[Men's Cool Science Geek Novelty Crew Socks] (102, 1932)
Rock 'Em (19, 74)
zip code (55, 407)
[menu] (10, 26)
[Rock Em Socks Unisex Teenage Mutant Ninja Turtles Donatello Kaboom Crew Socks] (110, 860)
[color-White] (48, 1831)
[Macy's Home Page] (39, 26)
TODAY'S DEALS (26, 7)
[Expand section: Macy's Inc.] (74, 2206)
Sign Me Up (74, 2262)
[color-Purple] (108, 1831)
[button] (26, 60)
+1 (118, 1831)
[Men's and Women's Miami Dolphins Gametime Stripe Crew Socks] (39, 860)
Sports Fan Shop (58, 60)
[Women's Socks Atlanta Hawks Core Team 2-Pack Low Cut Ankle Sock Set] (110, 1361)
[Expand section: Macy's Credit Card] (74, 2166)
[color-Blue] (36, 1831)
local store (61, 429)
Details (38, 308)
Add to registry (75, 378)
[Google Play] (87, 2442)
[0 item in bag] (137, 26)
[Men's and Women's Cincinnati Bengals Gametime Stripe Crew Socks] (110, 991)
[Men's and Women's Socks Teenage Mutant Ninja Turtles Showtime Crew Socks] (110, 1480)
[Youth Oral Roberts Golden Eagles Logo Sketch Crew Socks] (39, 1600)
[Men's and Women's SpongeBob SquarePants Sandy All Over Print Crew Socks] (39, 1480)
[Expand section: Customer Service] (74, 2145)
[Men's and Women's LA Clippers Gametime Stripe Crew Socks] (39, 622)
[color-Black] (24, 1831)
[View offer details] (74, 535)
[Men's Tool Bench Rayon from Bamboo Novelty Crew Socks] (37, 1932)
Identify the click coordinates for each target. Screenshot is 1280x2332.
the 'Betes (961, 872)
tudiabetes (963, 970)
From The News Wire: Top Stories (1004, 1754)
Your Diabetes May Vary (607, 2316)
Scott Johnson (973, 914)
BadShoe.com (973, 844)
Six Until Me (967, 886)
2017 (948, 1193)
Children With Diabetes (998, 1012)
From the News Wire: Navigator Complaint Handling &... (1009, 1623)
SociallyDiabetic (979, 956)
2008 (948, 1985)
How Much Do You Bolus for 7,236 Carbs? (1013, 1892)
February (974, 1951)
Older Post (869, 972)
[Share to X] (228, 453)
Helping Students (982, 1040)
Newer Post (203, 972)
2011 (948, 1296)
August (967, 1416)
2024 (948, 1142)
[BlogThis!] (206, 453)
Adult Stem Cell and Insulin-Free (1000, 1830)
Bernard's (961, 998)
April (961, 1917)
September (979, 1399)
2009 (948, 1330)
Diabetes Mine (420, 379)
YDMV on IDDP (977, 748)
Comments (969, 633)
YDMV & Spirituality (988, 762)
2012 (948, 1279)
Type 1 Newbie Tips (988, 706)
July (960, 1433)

□ □ □ □

Brief -> Please write out exactly the line containing "Older Post (869, 972)" and every line after it through the end of the records, nothing more.

The completed task ->
Older Post (869, 972)
[Share to X] (228, 453)
Helping Students (982, 1040)
Newer Post (203, 972)
2011 (948, 1296)
August (967, 1416)
2024 (948, 1142)
[BlogThis!] (206, 453)
Adult Stem Cell and Insulin-Free (1000, 1830)
Bernard's (961, 998)
April (961, 1917)
September (979, 1399)
2009 (948, 1330)
Diabetes Mine (420, 379)
YDMV on IDDP (977, 748)
Comments (969, 633)
YDMV & Spirituality (988, 762)
2012 (948, 1279)
Type 1 Newbie Tips (988, 706)
July (960, 1433)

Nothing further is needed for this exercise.